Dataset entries
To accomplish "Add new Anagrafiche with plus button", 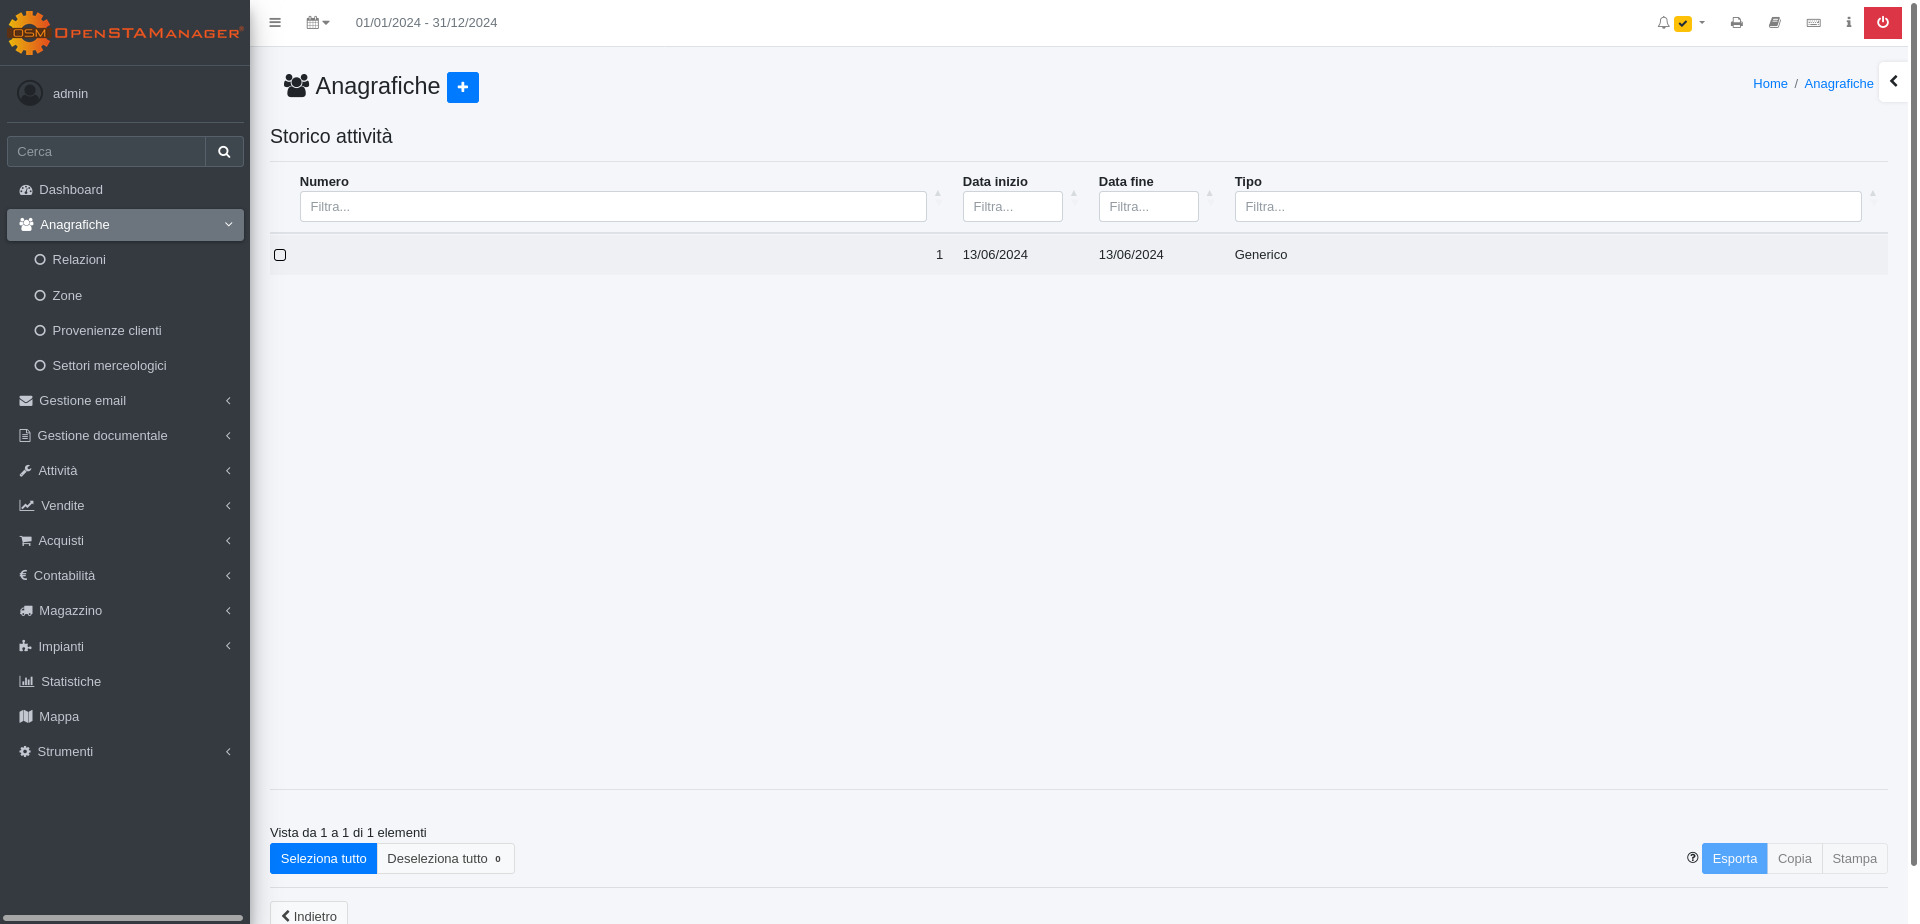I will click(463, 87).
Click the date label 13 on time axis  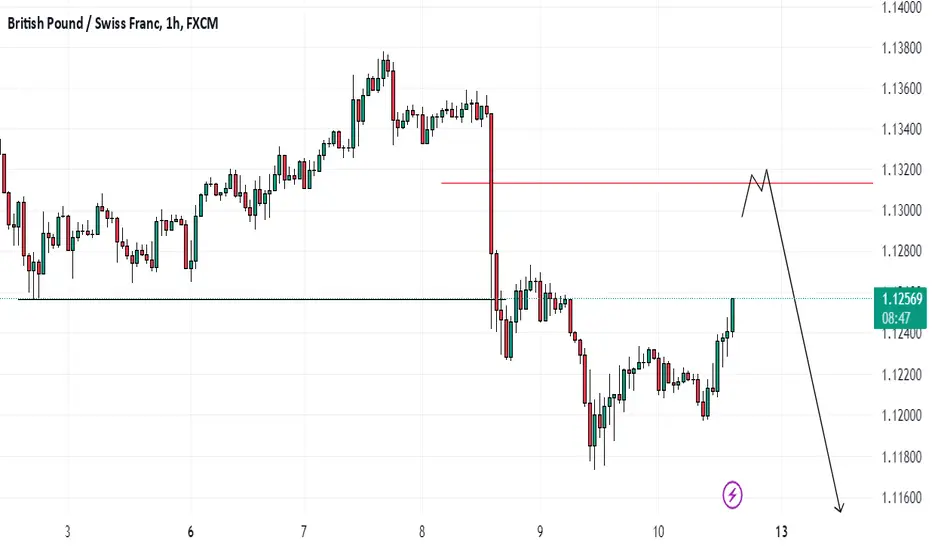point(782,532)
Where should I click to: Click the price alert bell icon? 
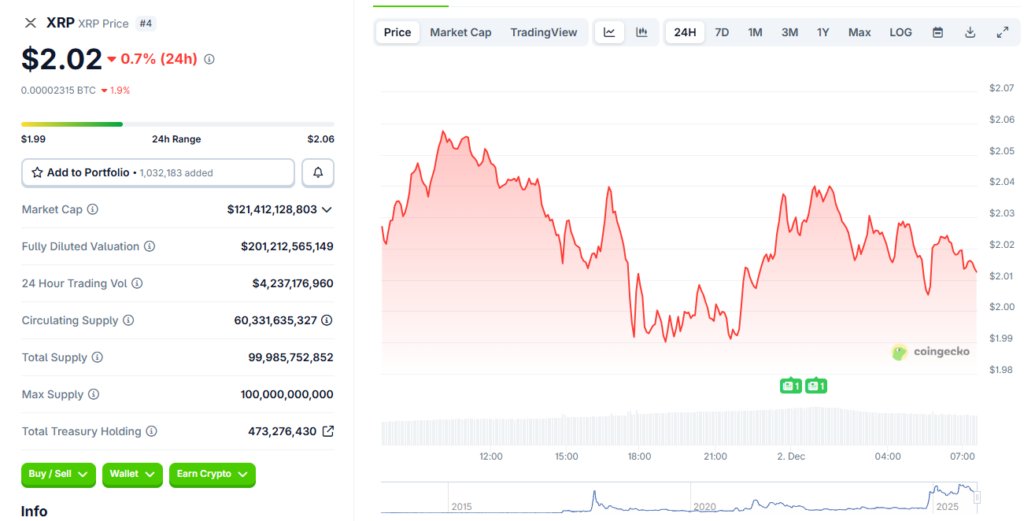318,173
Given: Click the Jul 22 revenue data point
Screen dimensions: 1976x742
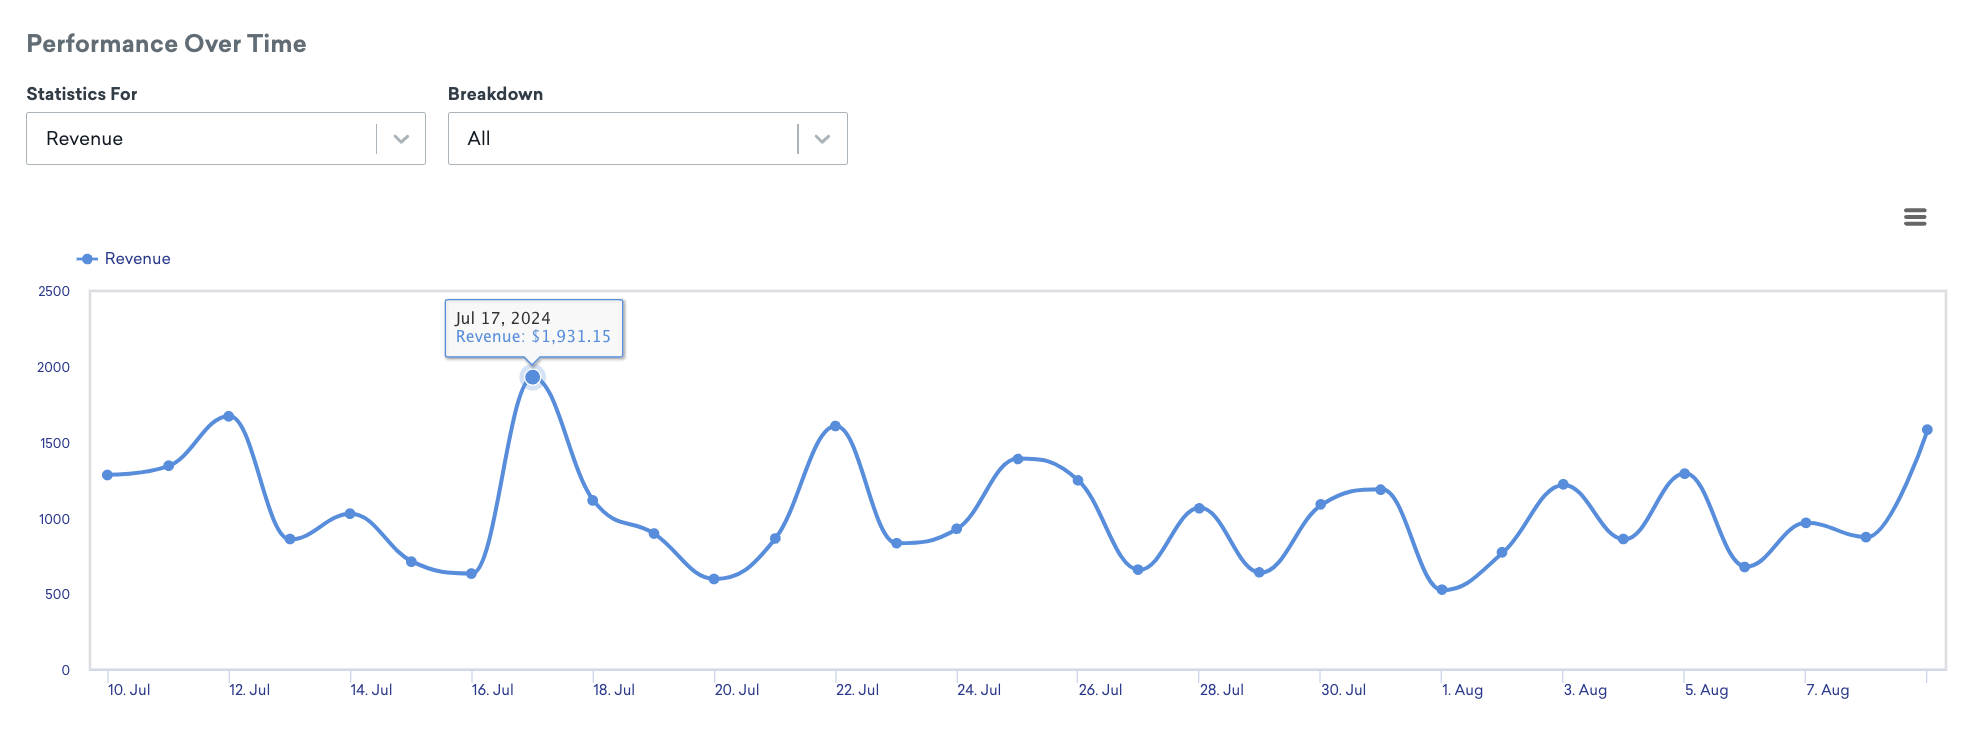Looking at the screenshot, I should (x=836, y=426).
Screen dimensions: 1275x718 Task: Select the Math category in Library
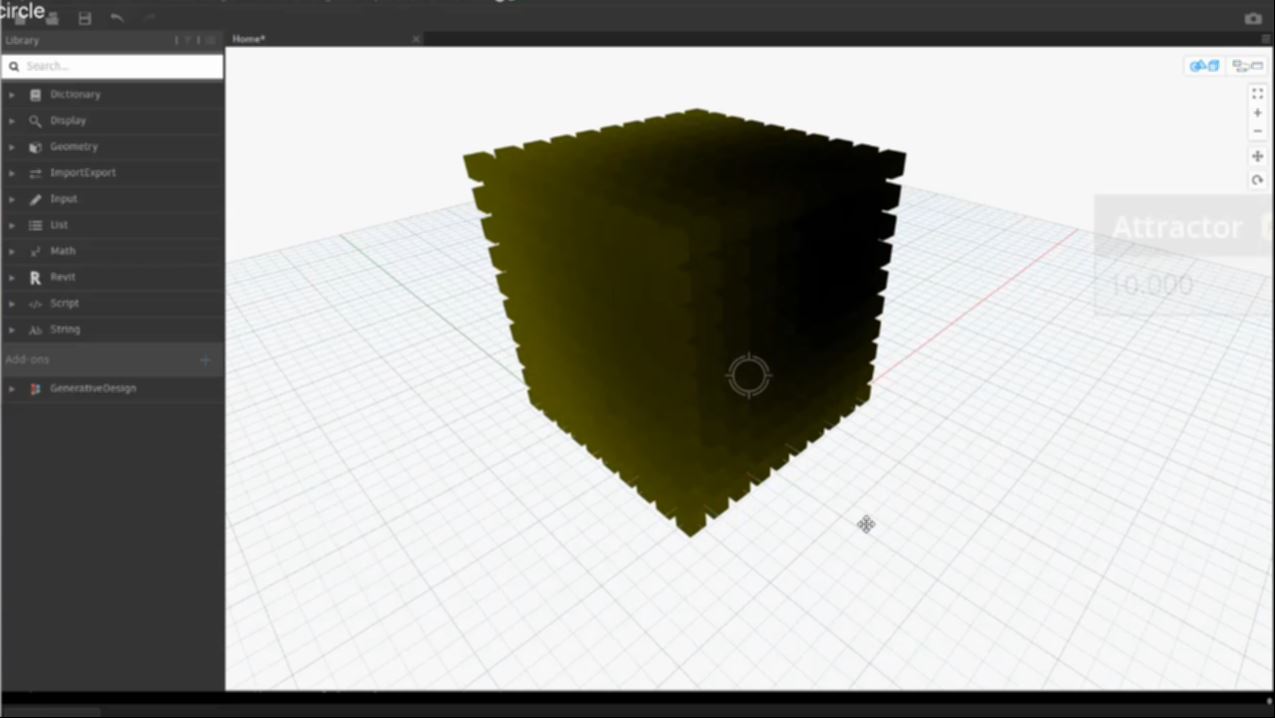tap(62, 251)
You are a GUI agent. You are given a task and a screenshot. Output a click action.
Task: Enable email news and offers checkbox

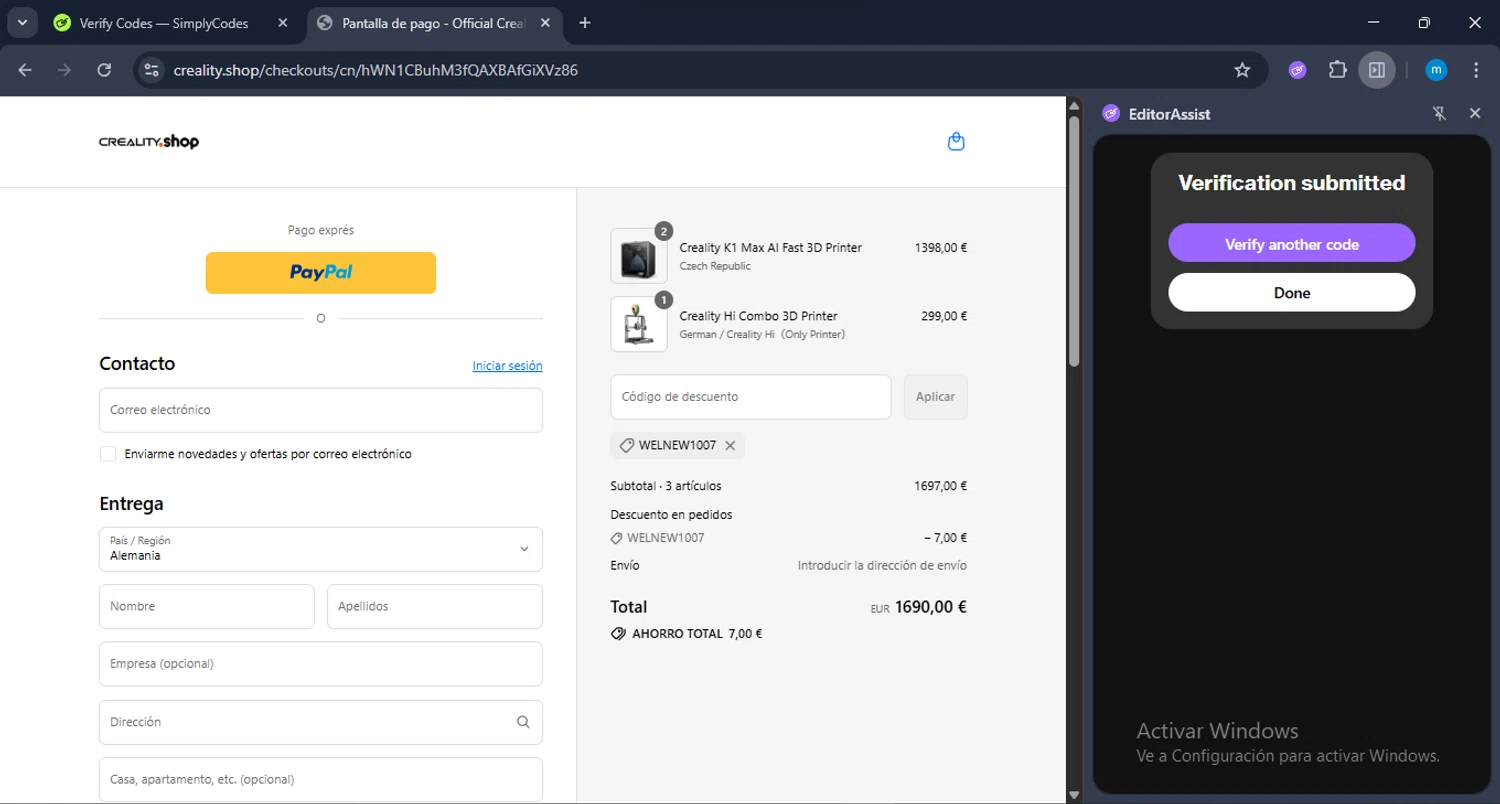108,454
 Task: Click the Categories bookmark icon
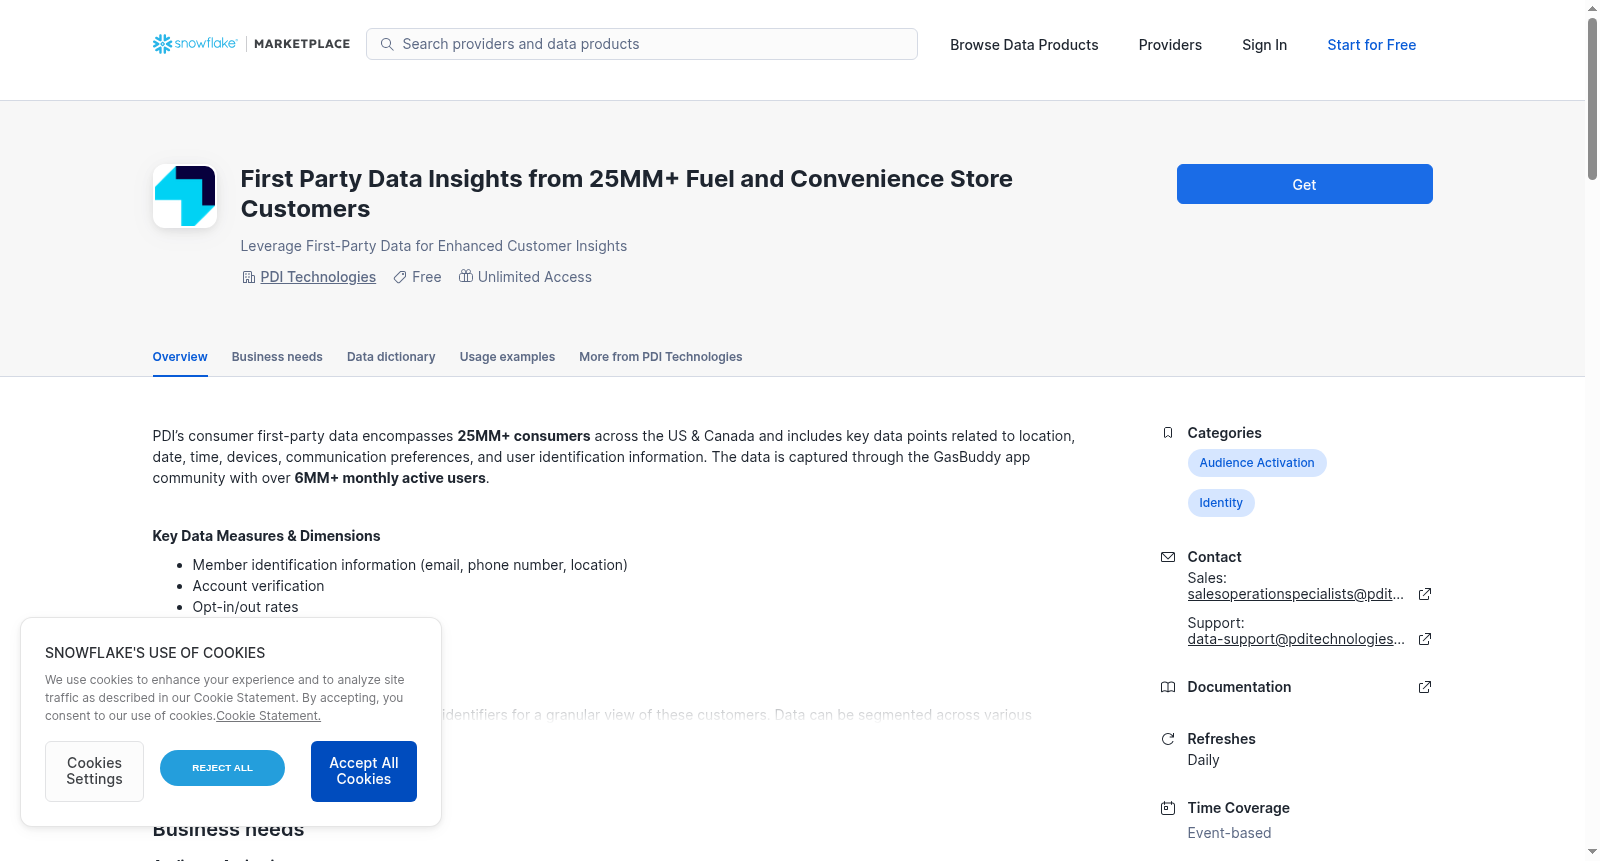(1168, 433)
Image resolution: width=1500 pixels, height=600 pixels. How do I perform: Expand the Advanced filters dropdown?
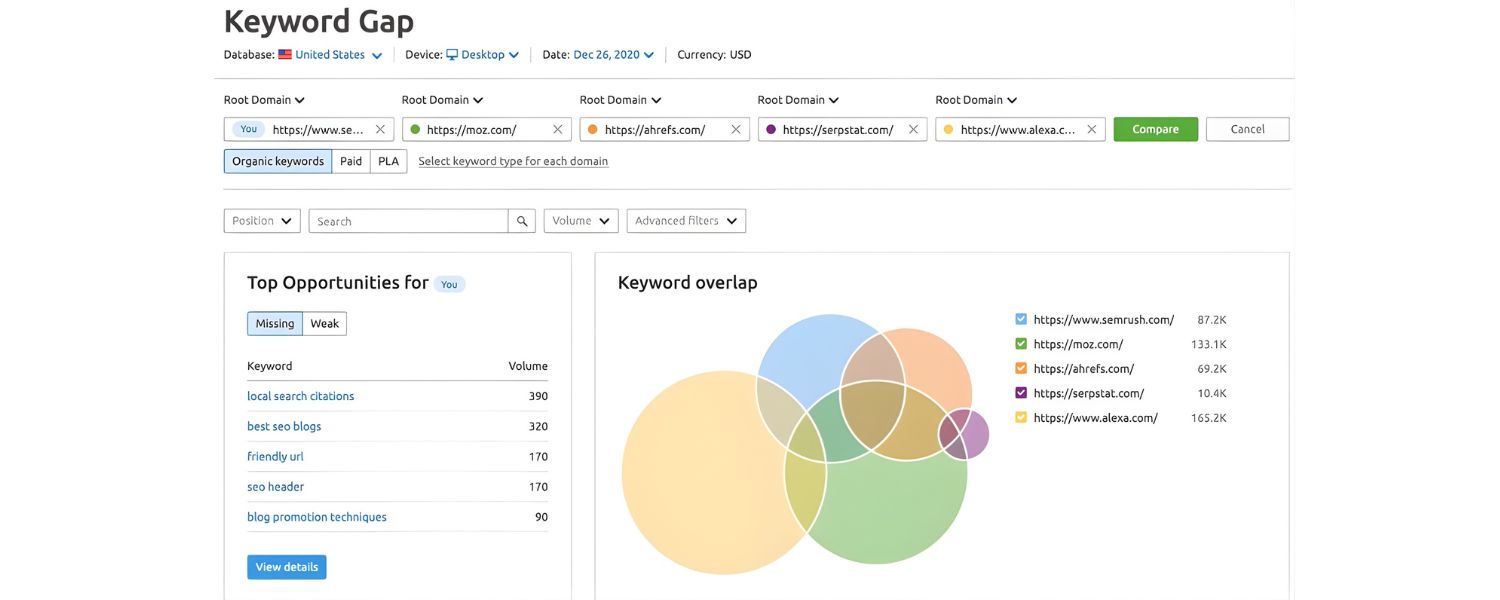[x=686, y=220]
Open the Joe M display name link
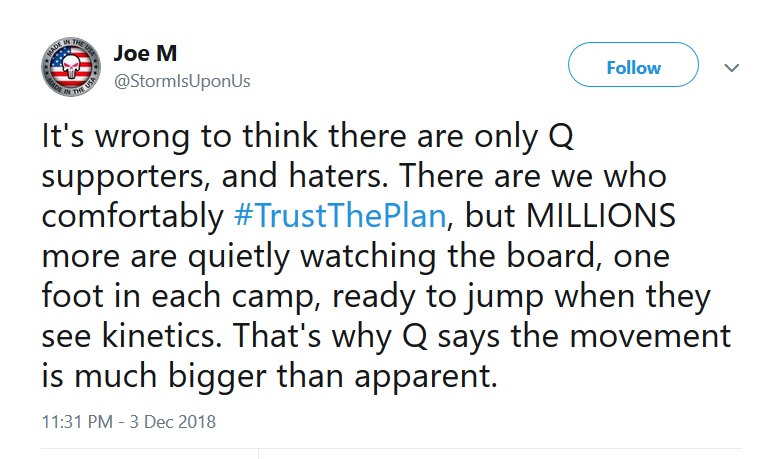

**Task requirements:** Transcribe exactly the span of lines that opens with the line holding "Task: Enable email news and offers checkbox" and closes with the last line of the entries above. Omit pictures.

**Output:**
Task: Enable email news and offers checkbox

108,454
 Task: Click the Categories bookmark icon
(1168, 433)
Image resolution: width=1500 pixels, height=600 pixels. How do I perform: Expand the Advanced filters dropdown?
[x=686, y=220]
Open the Joe M display name link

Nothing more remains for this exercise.